→ What to work on
Look below for the line that contains "You are a computer-use agent.", then quote it and all the lines after it, exactly, with the pictures left out.

[Stored data]
******

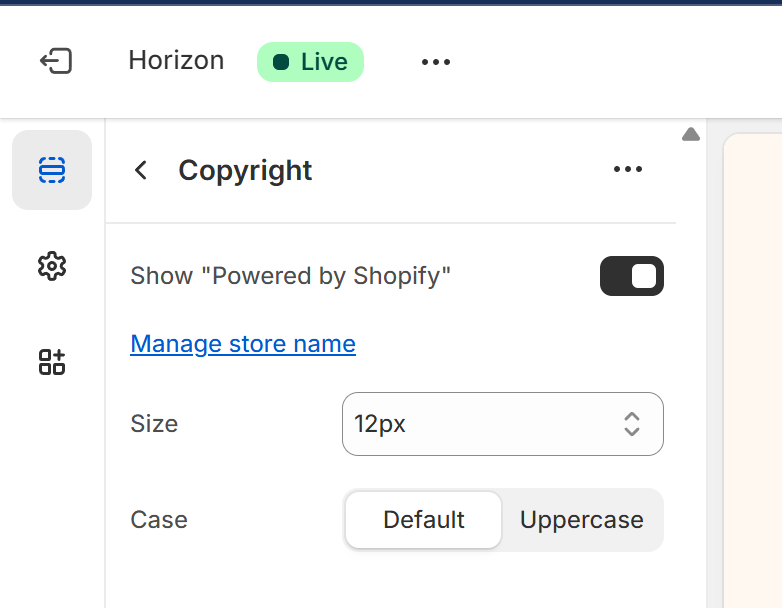Screen dimensions: 782x608
Task: Open three-dot menu next to Live badge
Action: click(x=436, y=62)
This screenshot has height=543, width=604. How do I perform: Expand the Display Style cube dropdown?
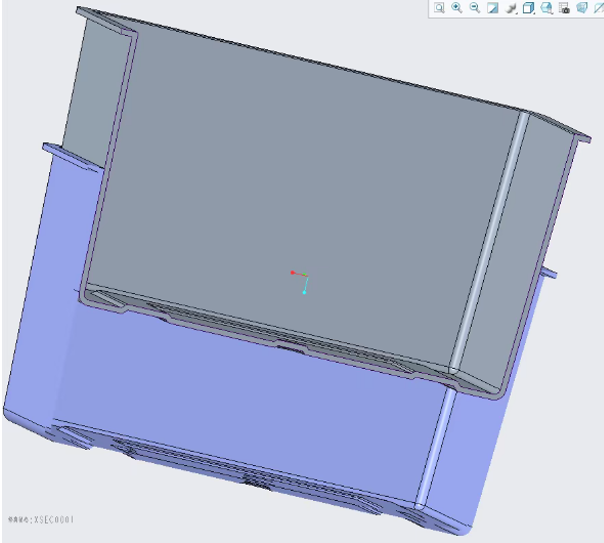(528, 8)
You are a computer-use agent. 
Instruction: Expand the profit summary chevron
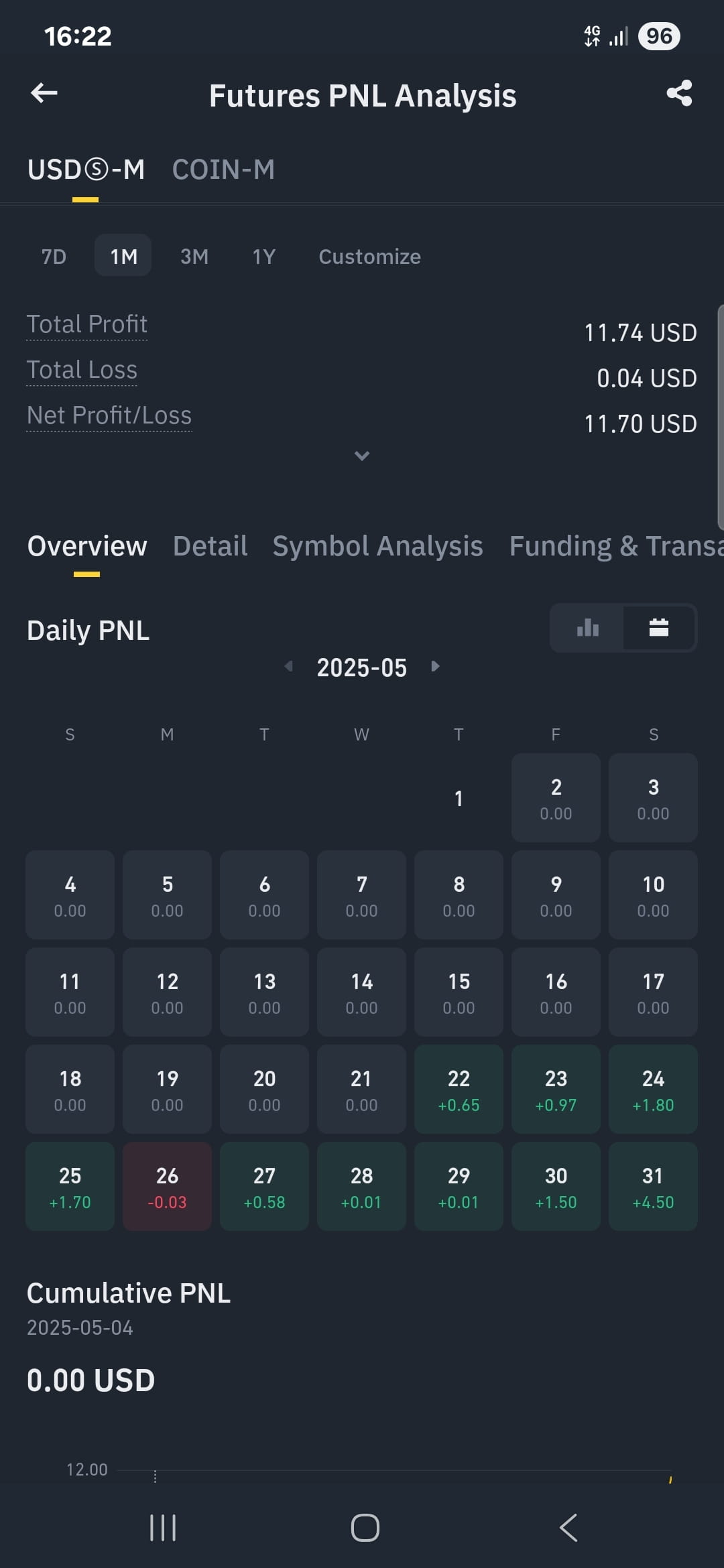click(x=362, y=456)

******

→ Exercise result
You are a computer-use agent. 
Instruction: Expand the profit summary chevron
click(x=362, y=456)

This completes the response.